The Browning Version is a 1951 British drama film based on the 1948 play of the same name by Terence Rattigan. It was directed by Anthony Asquith and starred Michael Redgrave. In 1994, a remake was made starring Albert Finney.



Andrew Crocker-Harris is an ageing Classics master at an English public school, and is forced into retirement by his increasing ill health. The film, in common with the original stage play, follows the schoolmaster's final two days in his post, as he comes to terms with his sense of failure as a teacher, a sense of weakness exacerbated by his wife's infidelity and the realisation that he is despised by both pupils and staff of the school.

The emotional turning point for the cold Crocker-Harris is his pupil Taplow's unexpected parting gift, Robert Browning's translation of the Agamemnon , which he has inscribed with the Greek phrase that translates as "God from afar looks graciously upon a gentle master".

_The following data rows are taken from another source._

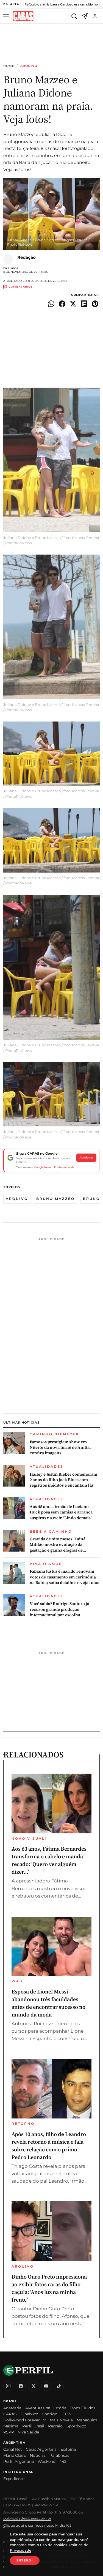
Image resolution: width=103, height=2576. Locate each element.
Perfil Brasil (33, 2426)
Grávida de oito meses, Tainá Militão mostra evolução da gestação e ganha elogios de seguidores (57, 1544)
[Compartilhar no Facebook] (62, 303)
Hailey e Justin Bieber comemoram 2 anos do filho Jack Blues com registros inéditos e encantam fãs (63, 1480)
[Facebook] (21, 2386)
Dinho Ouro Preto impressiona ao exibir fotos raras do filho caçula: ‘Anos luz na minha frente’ (49, 2288)
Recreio (55, 2426)
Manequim (87, 2420)
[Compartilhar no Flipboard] (84, 303)
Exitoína (68, 2449)
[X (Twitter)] (33, 2386)
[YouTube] (46, 2386)
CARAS (10, 2414)
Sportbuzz (76, 2426)
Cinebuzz (29, 2414)
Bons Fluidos (82, 2407)
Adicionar (86, 1157)
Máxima (10, 2426)
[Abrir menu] (6, 16)
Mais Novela (61, 2420)
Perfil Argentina (18, 2461)
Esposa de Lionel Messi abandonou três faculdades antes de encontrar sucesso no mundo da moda (48, 2003)
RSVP (8, 2432)
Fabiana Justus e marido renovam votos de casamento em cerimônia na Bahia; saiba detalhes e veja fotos (64, 1577)
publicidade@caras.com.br (27, 2518)
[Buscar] (74, 16)
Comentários (21, 287)
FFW (67, 2414)
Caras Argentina (41, 2449)
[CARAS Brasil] (23, 16)
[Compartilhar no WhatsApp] (51, 303)
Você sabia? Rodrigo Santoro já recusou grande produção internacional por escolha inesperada (59, 1609)
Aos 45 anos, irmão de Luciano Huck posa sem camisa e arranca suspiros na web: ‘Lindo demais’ (61, 1512)
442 (62, 2461)
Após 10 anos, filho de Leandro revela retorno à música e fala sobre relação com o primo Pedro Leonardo (49, 2145)
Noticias (38, 2455)
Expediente (13, 2478)
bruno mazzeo (55, 1199)
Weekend (46, 2461)
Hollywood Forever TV (24, 2420)
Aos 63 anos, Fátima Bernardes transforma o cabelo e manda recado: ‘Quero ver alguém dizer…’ (49, 1860)
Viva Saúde (28, 2432)
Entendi (24, 2560)
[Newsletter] (84, 16)
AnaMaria (12, 2407)
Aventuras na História (45, 2407)
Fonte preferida (64, 1167)
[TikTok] (59, 2386)
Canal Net (12, 2449)
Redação (26, 257)
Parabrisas (59, 2455)
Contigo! (50, 2414)
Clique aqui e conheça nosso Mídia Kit (37, 2525)
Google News (42, 1167)
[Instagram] (8, 2386)
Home (8, 65)
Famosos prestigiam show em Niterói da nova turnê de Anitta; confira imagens (60, 1447)
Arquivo (29, 65)
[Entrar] (95, 16)
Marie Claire (14, 2455)
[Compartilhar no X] (73, 303)
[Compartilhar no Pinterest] (95, 303)
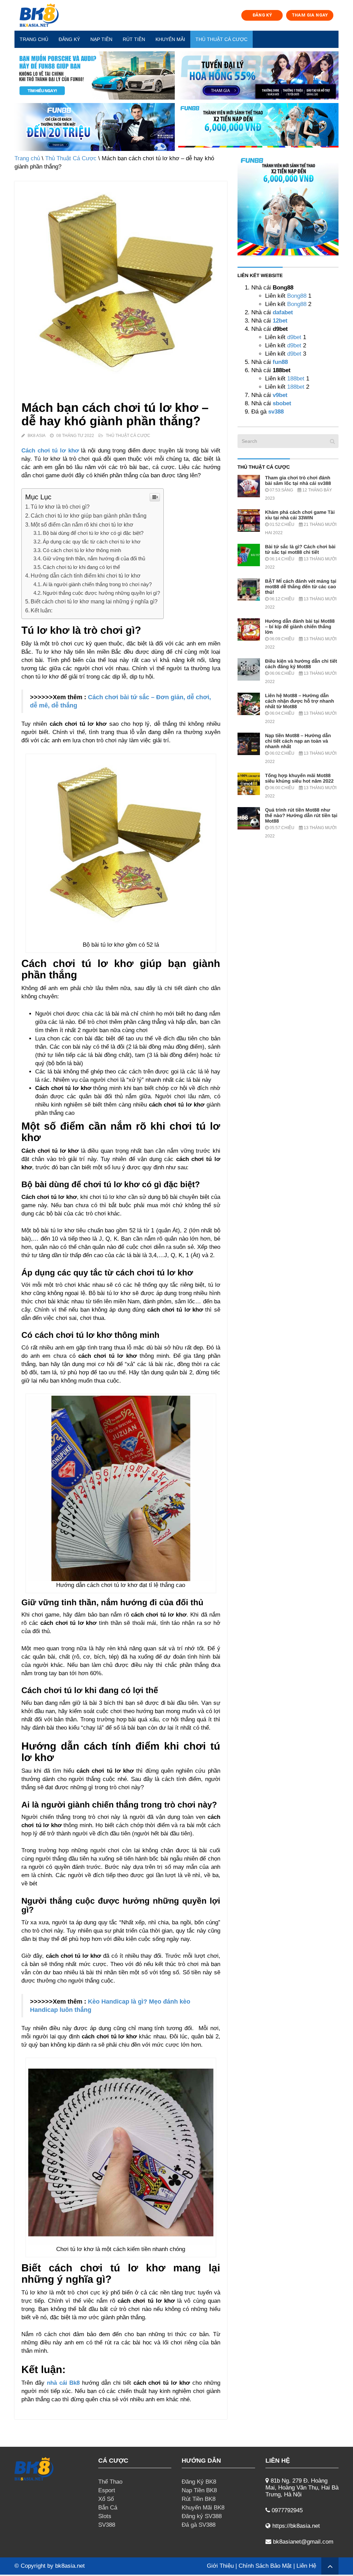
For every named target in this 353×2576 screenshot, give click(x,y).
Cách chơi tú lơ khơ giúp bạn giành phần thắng (89, 515)
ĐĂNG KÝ (262, 15)
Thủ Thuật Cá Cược (221, 39)
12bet (280, 320)
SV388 (106, 2525)
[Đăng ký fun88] (288, 204)
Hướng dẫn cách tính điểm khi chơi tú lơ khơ (86, 575)
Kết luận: (41, 610)
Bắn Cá (107, 2507)
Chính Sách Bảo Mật (265, 2566)
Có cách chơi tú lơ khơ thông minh (82, 550)
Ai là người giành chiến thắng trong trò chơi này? (97, 584)
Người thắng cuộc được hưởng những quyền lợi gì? (101, 593)
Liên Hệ (306, 2566)
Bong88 (296, 296)
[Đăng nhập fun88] (258, 127)
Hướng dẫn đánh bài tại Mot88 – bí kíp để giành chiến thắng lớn (300, 626)
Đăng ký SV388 (202, 2516)
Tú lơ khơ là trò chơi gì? (60, 506)
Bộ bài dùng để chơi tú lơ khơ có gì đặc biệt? (93, 533)
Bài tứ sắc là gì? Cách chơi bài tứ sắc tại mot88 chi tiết (300, 549)
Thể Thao (110, 2481)
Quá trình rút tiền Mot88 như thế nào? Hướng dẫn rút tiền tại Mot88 (301, 815)
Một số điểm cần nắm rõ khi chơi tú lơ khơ (82, 524)
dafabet (283, 312)
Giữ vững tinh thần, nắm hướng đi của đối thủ (94, 558)
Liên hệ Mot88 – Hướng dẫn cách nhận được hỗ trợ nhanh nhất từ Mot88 (299, 701)
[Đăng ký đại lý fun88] (94, 75)
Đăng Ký (69, 39)
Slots (104, 2516)
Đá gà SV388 (198, 2525)
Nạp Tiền (101, 39)
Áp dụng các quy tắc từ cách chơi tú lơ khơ (92, 541)
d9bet (294, 337)
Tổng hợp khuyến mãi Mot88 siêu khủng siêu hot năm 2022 (299, 778)
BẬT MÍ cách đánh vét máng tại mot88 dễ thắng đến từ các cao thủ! (300, 586)
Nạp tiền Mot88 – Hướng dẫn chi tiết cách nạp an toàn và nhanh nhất (298, 741)
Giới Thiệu (220, 2566)
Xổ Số (106, 2499)
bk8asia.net (70, 2566)
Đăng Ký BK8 (199, 2481)
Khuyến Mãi (170, 39)
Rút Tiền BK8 (198, 2499)
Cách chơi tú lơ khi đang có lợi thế (81, 567)
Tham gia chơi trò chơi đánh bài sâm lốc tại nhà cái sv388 (298, 480)
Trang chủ (34, 39)
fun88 (280, 362)
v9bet (279, 395)
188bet (295, 378)
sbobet (282, 403)
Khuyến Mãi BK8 (203, 2507)
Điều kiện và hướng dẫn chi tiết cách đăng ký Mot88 (301, 663)
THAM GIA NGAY (310, 15)
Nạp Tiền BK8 (199, 2490)
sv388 (276, 411)
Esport (106, 2490)
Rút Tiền (134, 39)
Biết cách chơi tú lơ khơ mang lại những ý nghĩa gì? (94, 601)
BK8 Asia (37, 435)
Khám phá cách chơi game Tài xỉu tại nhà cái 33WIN (300, 514)
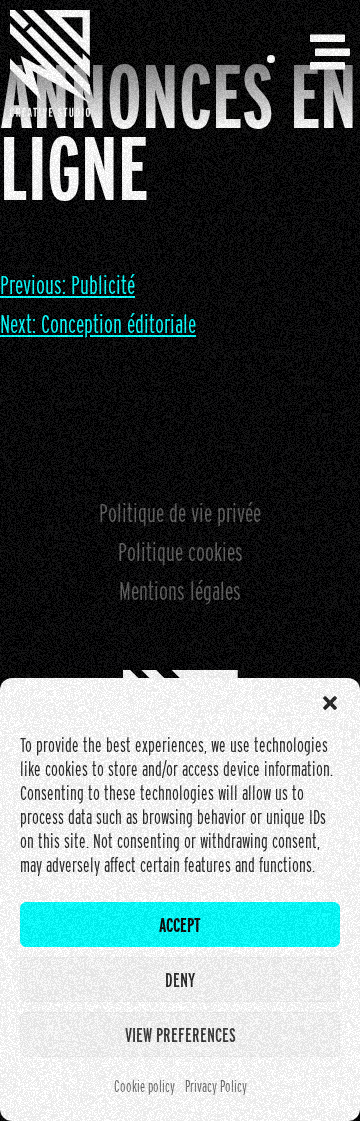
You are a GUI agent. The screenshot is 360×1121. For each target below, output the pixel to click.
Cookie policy (144, 1086)
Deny (180, 980)
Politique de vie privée (180, 512)
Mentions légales (180, 590)
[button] (330, 703)
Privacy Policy (216, 1086)
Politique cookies (180, 551)
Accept (180, 925)
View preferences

Differences between play and film

Rattigan extends the screenplay far from his own one-act play, which ends on Crocker-Harris's tearful reaction to Taplow's gift. Therefore, the play ends well before Crocker-Harris's farewell speech to the school; the film shows the speech, in which he discards his notes and admits his failings, to be received with enthusiastic applause and cheers by the boys. The film ends with a conversation between Crocker-Harris and Taplow, and the suggestion that Crocker-Harris will complete his translation of the Agamemnon.



Rattigan and Asquith encountered a lack of enthusiasm from producers to turn the play into a film until they met Earl St John at Rank.

"I started out as manager of a small out-of-town cinema, and I viewed films from the out-of-London angle", said St John. "This experience made me realise that the ordinary people in the remotest places in the country were entitled to see the works of the best modern British playwrights." [1]

Eric Portman originated the role on stage but turned down the film role. [2] Margaret Lockwood was originally meant to play the role of Millie but turned down the part. Jean Kent played it instead. [3] (Kent often stepped into roles originally envisioned for Lockwood. [4] )

The film was shot at Pinewood Studios in 1950 and generally released in April, 1951. The school exteriors were filmed on location at Sherborne School in Sherborne, Dorset.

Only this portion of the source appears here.